Sitting in the Normandale Japanese Garden in Bloomington, its two acres begin to feel like an entire world. You contract to its scale. Even your thoughts become distilled, more focused, until you cease thinking at all, but only contemplate a willow’s reflection on the pond, its surface occasionally rippled by koi.
This is just as it’s meant to be.
“Nothing happens accidentally in a Japanese garden,” said TJ Hara, whose late grandmother, Kimi Hara, was among the garden’s founders.
For example, there’s the particular crook that was coaxed into the trunk of a small tree on Crane Island. But Hara’s words also describe the sorcery of scale that emerges through the traditional — and highly intentional — arrangement of plants, rocks and water.
For almost 38 years, the Normandale garden has cast its spell, nestled between the brick-and-glass buildings of Normandale Community College and an unexpectedly vast marshland in the middle of the state’s fifth-largest city.

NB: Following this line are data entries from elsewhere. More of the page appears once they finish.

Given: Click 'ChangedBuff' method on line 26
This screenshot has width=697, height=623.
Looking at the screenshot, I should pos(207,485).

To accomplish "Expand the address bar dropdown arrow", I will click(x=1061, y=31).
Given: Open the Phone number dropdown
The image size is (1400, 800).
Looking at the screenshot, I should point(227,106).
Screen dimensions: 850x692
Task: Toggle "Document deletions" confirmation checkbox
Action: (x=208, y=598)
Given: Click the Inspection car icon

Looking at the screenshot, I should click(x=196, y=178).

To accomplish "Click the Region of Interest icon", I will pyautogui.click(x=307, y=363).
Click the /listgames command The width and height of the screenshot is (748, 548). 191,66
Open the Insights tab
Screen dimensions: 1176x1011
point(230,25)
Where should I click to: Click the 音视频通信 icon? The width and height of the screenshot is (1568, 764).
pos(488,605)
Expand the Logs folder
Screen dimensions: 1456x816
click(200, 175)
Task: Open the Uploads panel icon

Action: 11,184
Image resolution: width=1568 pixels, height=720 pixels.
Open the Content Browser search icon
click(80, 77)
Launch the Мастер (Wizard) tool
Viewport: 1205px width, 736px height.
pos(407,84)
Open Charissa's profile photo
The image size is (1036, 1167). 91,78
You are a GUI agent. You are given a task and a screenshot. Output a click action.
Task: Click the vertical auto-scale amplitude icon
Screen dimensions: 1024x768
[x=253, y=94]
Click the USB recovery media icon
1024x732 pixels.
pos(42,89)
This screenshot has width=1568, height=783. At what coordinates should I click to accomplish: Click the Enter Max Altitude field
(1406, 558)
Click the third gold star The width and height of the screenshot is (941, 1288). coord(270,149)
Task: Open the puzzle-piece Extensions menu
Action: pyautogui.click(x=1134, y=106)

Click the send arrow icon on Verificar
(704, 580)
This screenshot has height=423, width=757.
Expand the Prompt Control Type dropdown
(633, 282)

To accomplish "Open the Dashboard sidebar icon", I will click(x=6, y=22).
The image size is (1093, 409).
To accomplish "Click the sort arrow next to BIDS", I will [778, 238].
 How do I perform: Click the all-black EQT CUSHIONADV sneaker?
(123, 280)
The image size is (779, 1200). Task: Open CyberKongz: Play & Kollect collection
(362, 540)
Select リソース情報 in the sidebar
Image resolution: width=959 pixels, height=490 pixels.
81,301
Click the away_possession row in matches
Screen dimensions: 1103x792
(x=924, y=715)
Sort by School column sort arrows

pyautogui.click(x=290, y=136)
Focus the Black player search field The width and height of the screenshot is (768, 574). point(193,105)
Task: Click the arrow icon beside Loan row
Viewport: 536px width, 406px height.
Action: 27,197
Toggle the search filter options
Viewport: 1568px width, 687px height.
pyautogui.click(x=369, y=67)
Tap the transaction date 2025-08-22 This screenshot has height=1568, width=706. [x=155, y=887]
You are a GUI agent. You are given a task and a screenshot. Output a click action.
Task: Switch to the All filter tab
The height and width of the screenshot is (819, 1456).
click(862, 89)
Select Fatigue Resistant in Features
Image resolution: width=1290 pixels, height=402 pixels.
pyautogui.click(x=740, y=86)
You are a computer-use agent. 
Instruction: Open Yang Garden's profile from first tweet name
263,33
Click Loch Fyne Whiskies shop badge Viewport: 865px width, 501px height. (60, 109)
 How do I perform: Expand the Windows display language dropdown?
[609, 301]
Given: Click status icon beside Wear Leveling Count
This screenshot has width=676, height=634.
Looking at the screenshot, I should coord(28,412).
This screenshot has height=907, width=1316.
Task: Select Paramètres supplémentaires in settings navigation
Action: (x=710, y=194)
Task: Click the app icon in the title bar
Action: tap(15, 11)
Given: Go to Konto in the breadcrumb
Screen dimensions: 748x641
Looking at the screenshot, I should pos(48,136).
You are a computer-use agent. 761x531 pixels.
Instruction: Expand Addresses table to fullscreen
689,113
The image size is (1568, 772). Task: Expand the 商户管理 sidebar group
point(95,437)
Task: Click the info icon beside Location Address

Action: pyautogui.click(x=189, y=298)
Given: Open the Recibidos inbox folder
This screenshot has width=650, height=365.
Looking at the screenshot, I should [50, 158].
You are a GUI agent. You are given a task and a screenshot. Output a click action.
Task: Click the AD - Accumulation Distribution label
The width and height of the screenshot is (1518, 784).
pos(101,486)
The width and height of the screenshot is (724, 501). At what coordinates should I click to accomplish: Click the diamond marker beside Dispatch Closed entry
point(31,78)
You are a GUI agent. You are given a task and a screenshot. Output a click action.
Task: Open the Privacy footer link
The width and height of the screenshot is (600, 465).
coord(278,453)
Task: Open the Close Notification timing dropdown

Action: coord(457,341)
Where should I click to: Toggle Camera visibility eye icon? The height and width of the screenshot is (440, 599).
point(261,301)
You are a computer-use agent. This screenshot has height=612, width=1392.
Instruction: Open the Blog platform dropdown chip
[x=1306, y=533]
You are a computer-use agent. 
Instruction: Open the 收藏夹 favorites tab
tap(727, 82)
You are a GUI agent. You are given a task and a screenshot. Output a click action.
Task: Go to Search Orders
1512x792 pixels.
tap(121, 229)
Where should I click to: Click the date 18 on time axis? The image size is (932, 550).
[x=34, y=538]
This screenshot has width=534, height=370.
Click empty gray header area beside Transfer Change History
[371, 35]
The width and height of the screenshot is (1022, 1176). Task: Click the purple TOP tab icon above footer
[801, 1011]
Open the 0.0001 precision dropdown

This weekend, the garden will host its first Japanese Garden Festival with drummers, dancers, musicians, archers, sword demonstrations and food. The Saturday event, coordinated by Hara, aims to reinvigorate fundraising efforts that fell by the wayside in recent years as the college began extensive renovations to its campus. The nearby construction work made the garden less tranquil, but also eliminated a space for the famed annual sukiyaki dinners that bolstered the budget. (Kimi Hara’s recipe for the beef hot pot ended with the words: “Serves 1,000.”)
There’s no sukiyaki anymore — it’s difficult to find enough quality beef for a certain price, Hara said — but the spirit endures of preserving the garden as one of the most accessible aspects of Japanese culture. Still, at 36, Hara said he’s the youngest by far of the festival’s organizers.
“I know the reasons I come to the garden,” he said. “For other people, I hope they find their reason to contribute.”
The garden has been there longer than Hara has been alive. He remembers at community gatherings how “somebody was always coming up to my grandmother to say hello to her,” he said. “She just had that profile associated with the garden.”
Kimi Hara, who died in 2007, was among 120,000 Americans of Japanese descent living in the United States when Pearl Harbor was attacked in 1941, and who faced being placed in internment camps. As a nurse, she had the opportunity to relocate to the Midwest where such professional skills were needed. With two suitcases to her name, she landed in Minneapolis. A few years later, she helped found the Twin Cities Chapter of the Japanese-American Citizen League, and later the Japan America Society of Minnesota.
Apart, yet still connected
As one strolls through the garden, the world can seem quite distant, and yet never is far away.
The bentendo, the small six-sided building on the largest of three islands, was built with money raised by Japanese veterans of the Military Intelligence Service language school, who were stationed at Fort Snelling decoding messages. They donated the money in appreciation of the welcoming atmosphere they felt in Minnesota, Hara said.
The garden’s architect, Takao Watanabe, followed the principle of shakkei, or “borrowed scenery,” in which a garden incorporates a view of features outside the garden, such as hills or trees. In this case, it’s the expanse of marsh to the north, which has been preserved over the decades.
“We haven’t done anything to block the view of the outside world,” said Hara, of Minneapolis, adding that the garden remains true to its origins. “It’s been maintained in accordance with the philosophy of the designer.”
Taken at face value, the garden is simply lovely, and a popular backdrop for weddings and other events; reservation fees help support its care. But bolstered with a bit of background, deeper meanings emerge.
The pointed rock at the base of the waterfall symbolizes a carp gazing upward, depicting the legend of a fish’s belief that if it only could ascend the waterfall, it would turn into a dragon, illustrating the value of perseverance. The zig-zag angle of a bridge is to keep evil from following you across since it can only follow a straight line.
The Normandale garden, which is maintained by the college, also bolstered Minnesota horticulture when architect Watanabe realized that no cherry trees were hardy enough to bloom here. In 1984, 24 seedlings from seeds collected from Hokkaido, Japan’s northernmost island, were sent here and nurtured.
A single variety survived, one that had abundant blossoms, but also hardiness. ‘Spring Wonder’ now is propagated widely and sold in garden centers. The “mother” tree is planted prominently just outside the stucco wall that shelters the garden, with seven of its children within the garden.
Two years ago, the government of Japan commended the Japanese Garden Committee for its efforts in making such a cherry tree a part of American gardens.
For all the impulse to escape into the otherworldliness of such gardens, the cherry tree serves as a gentle reminder that real life also must be kept within view.